◆ Seçilmiş alıntı ◆
Ne var ki, konumuza en yakın, "annelik" idealine karşı çıkış, Mary
Dietz'in yakınlarda dikkatleri çektiği üzere, bu idealin kendisinin kalıtsal olarak
demokratik olmadığı ve hatta özgürlüğü beslemediğidir. "Anneliğin
demokratik uygulamalara bağlılığı teşvik ettiğini düşünmemizi gerektiren hiç
bir neden yoktur", diye gözlemleyen Dietz şunu da ekliyor "ne de 'kırılgan
insan yaşamının korunması' gibi bir ilkenin tanımı itibarı ile katılımcı
yurttaşlığın savunmasını içerdiğini savlamak için iyi temeller vardır. Aydın
bir despotizm, bir refah devleti, bir tek-partili bürokrasi, ve bir demokratik
cumhuriyet, bunların tümü, annelere saygı duyabilir, çocukların yaşamını
koruyabilir ve kırılgan olana sevecenlik gösterebilir" (4). Annece bir bakım
ahlakı, kendi başına, hiyerarşi ve egemenliğe karşı tehdit oluşturmaz.

◆ Veri listesi ◆
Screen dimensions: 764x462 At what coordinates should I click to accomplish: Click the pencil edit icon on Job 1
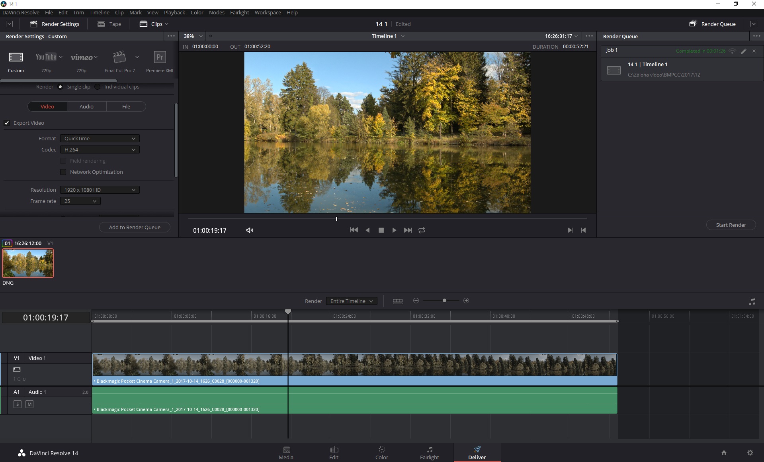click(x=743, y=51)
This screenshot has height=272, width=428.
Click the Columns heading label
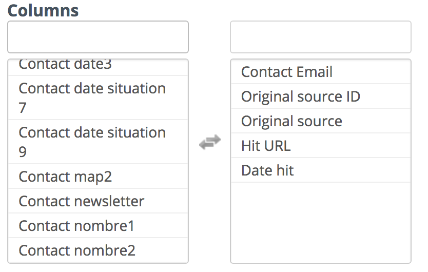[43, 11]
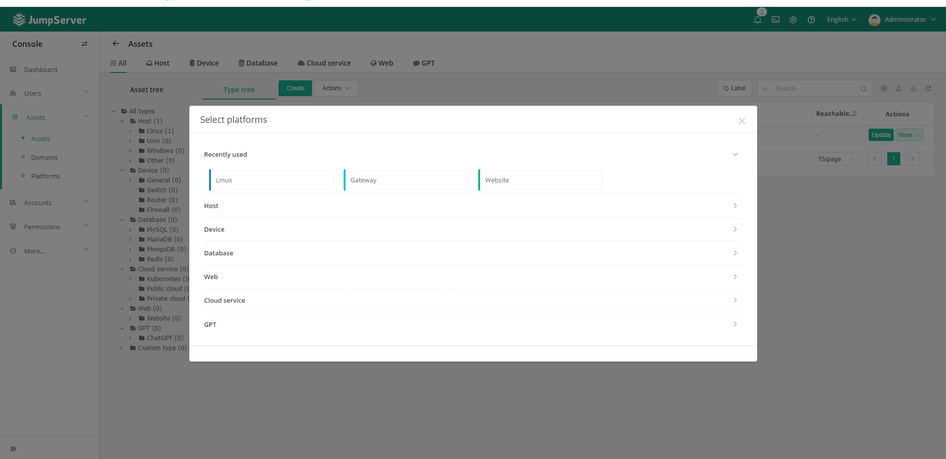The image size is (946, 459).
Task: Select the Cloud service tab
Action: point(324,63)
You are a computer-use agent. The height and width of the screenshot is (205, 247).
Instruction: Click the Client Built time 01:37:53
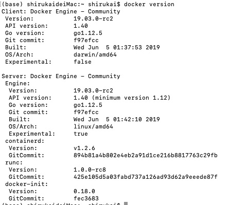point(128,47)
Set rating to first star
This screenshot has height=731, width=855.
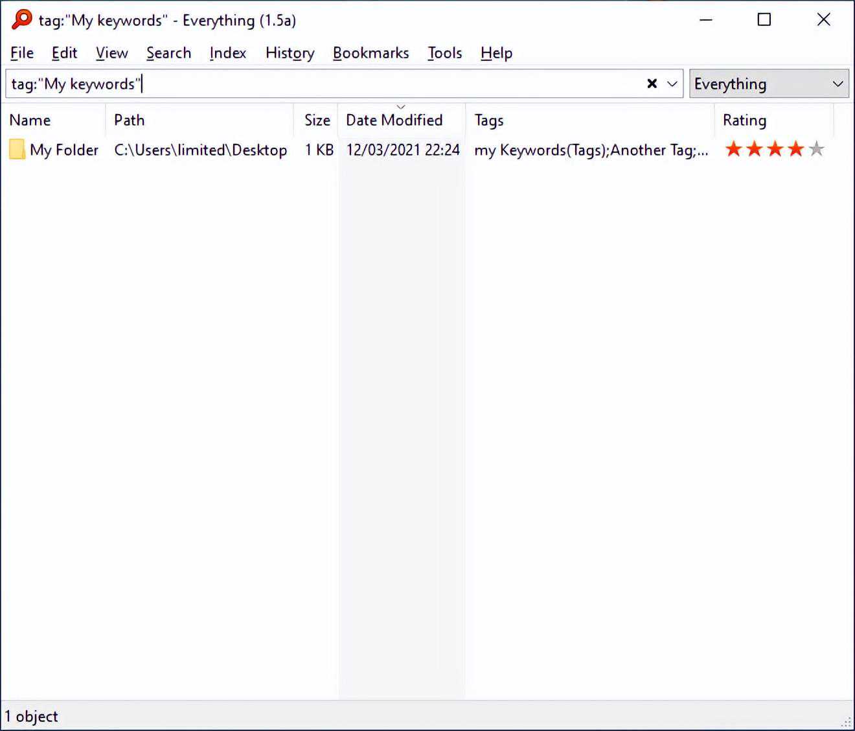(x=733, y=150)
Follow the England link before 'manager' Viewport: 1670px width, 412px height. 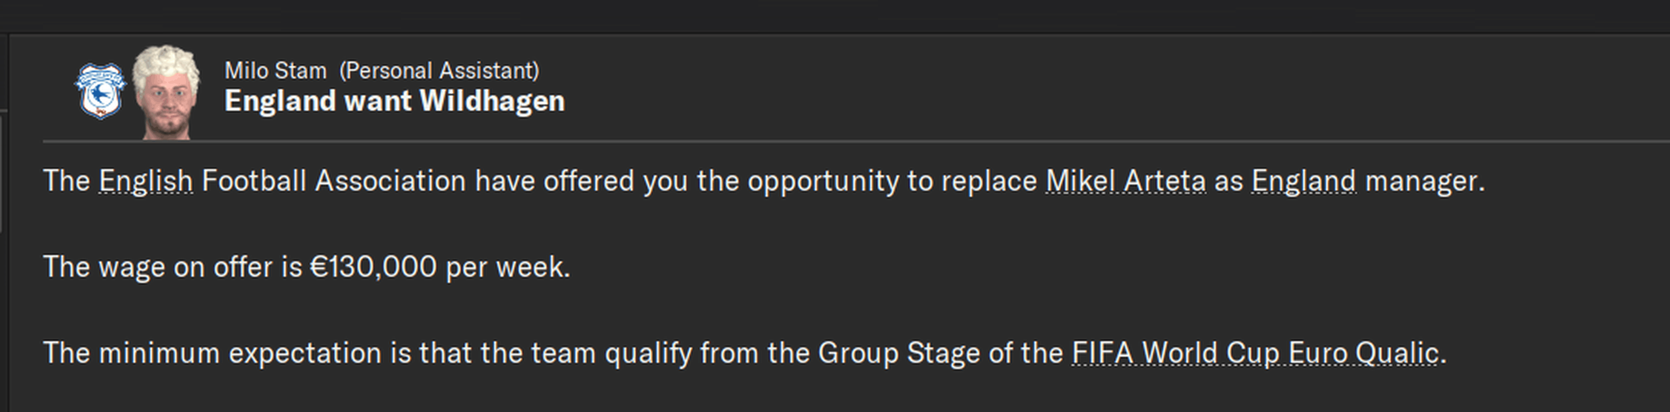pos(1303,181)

◆ Yazılı görevler ◆
- a) Listenin ilk satırından "point(128,47)" ifadesini içeren satıra kadar, iki uç da dahil olmak üzere, satırları değiştirmeden yeniden yaz. Resimleri yanıtına katma.
- b) Annelik idealini ele alan metni kaldığı yerden sürdür.

◆ Görev yanıtları ◆
- a)
Screen dimensions: 764x462 At what coordinates should I click to accomplish: Click the pencil edit icon on Job 1
click(x=743, y=51)
This screenshot has height=272, width=428.
Click the Columns heading label
[43, 11]
The image size is (946, 459).
Task: Select the Cloud service tab
Action: point(324,63)
You are a computer-use agent. The height and width of the screenshot is (205, 247).
Instruction: Click the Client Built time 01:37:53
point(128,47)

- b)
Doğrudan demokrasi hareketlerine katılan kadınların sahip oldukları özel
"bakım"a bir alternatif, yerel politik alanı özel yaşam alanı ile
değiştirmek yerine onu güçlendirmektir: - her ne kadar demokrasi geleneği daha
önceki tarihi dönemlerde kadınları istismar etmişse de - katılımcı demokrasiyi bir
ideal olarak kabul etmek, kapsadığı alanları genişletmek için çalışmak, toplumsal
"bakım"ı besleyecek ve toplum dayanışmasını kuracak doğrudan demokratik
kurumları oluşturmak ve canlandırmak. Bu açıkça meşru bir seçenektir. Ancak,
şaşırtıcı bir biçimde, bu seçeneğin kuramsal temelleri feminist kuramda
araştırılmamıştır. Buna karşın, demokratik geleneği reddetmenin nedenleri çok
daha kapsamlı bir biçimde araştırılmıştır.
Ne var ki, demokrasi geleneğinin tarihi incelendiğinde, kadınların bu ikinci
seçeneği yeğlemeleri için çok iyi nedenlerin var olduğu görülür. Gerçek şudur
ki, Atina polisinin tarihi, popüler feminist eleştirilerin sunduğundan çok daha
karmaşık olup, gözardı edilemeyecek tartışma noktaları vardır. Kadınlar için,
"umut ilkesi"nin hayati bir yönü olarak, kendi seçtikleri demokrasiyi
savunmaları açısından çok iyi nedenler mevcuttur.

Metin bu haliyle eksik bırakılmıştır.